Task goal
Copy the following data word for word, including every line, and leave out the pictures.

Records provided
— begin —

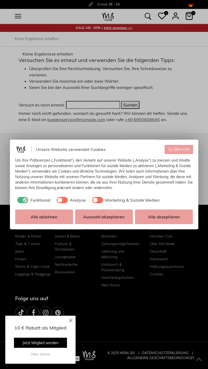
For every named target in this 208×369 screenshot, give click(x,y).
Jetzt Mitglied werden (40, 342)
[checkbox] (32, 200)
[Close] (71, 320)
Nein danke (40, 354)
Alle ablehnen (44, 216)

— end —

The result
For every named target in this 208×369 screenshot, give click(x,y).
Jetzt Mitglied werden (40, 342)
[checkbox] (32, 200)
[Close] (71, 320)
Nein danke (40, 354)
Alle ablehnen (44, 216)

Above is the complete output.